As regular CFZ-watchers will know, for some time Corinna has been doing a column for Animals & Men and a regular segment on On The Track... particularly about out-of-place birds and rare vagrants. There seem to be more and more bird stories from all over the world hitting the news these days so, to make room for them all - and to give them all equal and worthy coverage - she has set up this new blog to cover all things feathery and Fortean.

Wednesday 27 August 2014

4 Videos: Threatened Birds Face Polar Bears, Poop-Sniffing Reporters

Posted by Jeff Hertrick of National Geographic Society in Weird & Wild on August 26, 2014

As National Geographic this week presents a special series on the plight of threatened bird species around the world, Winged Warnings, we highlight some of our most recent and best videos about species facing extinction.

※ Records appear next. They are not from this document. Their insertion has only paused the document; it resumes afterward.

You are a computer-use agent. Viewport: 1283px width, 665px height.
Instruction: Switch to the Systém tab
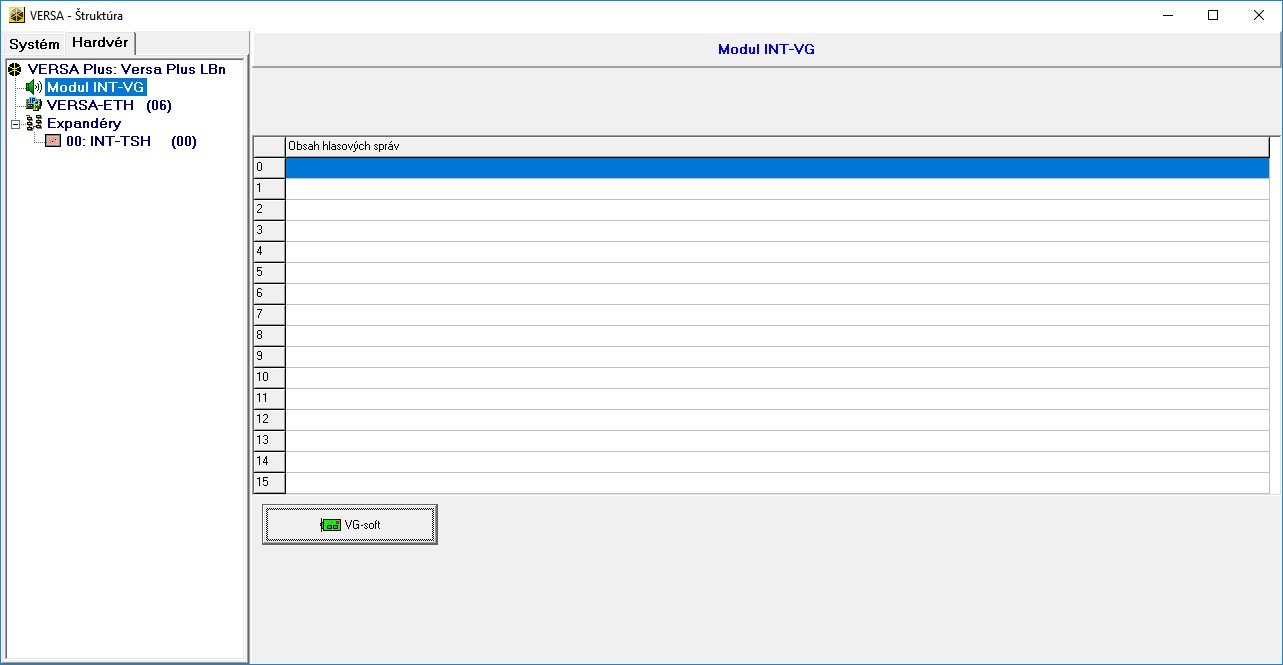pos(35,44)
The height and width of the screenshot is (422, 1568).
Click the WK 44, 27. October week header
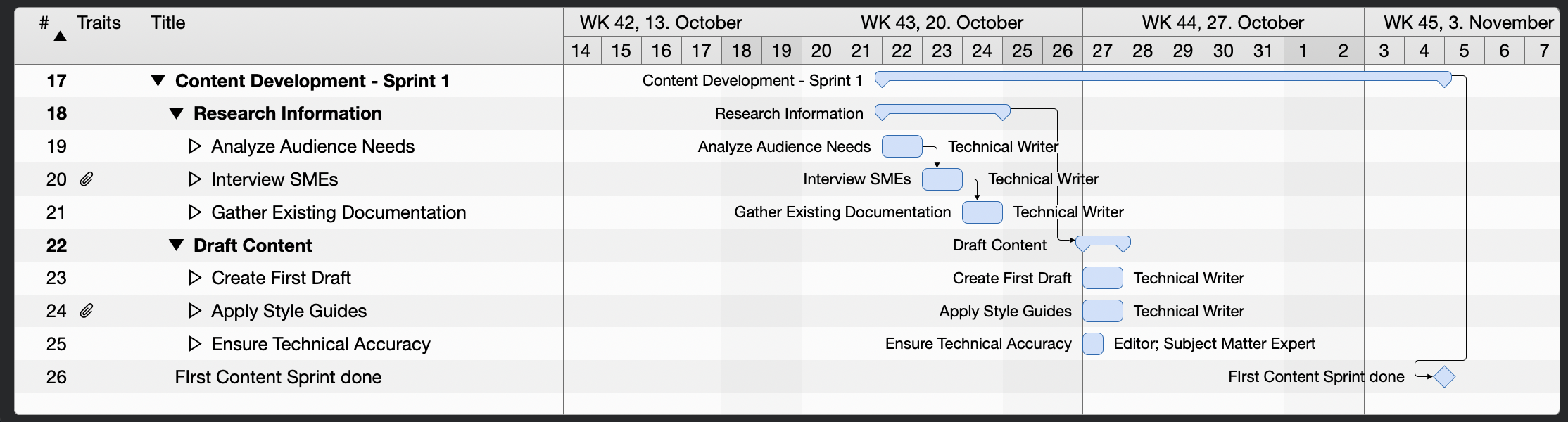(1222, 23)
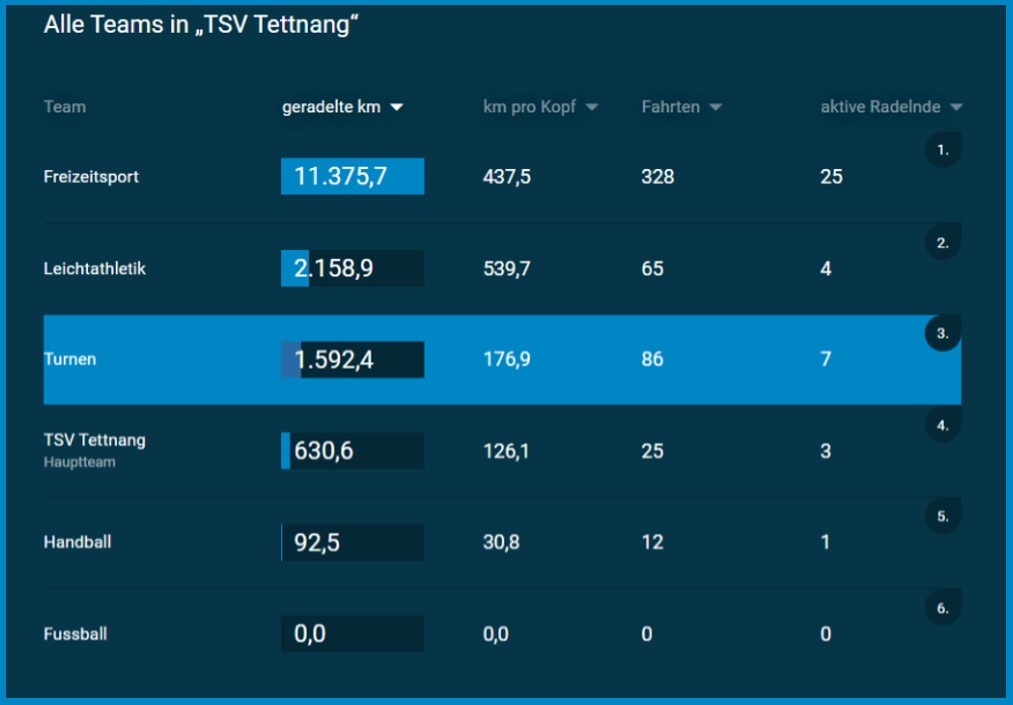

With fewer than 800 adult Cape parrots left in the wild, National Geographic grantee Steve Boyes is doing his part to save the species. In the video above, Boyes rehabilitates birds that have psittacine beak and feather disease, caused by a virus. Boyes describes this as a particularly nasty airborne virus that destroys the skin and feathers while opening large, painful fissures in the beak that eventually break it apart.

Polar Bears Threatening Birds
Sometimes trouble for one species spells trouble for another. The loss of sea ice is forcing polar bears to search for food on land more often, and that endangers birds, whose eggs become high-protein snacks for the bears. In this video, researchers watch a pair of polar bears eat the eggs from more than 250 nests of eider ducks. And the bears don’t stop with eggs; they eat the birds, too, especially the threatened arctic ducks.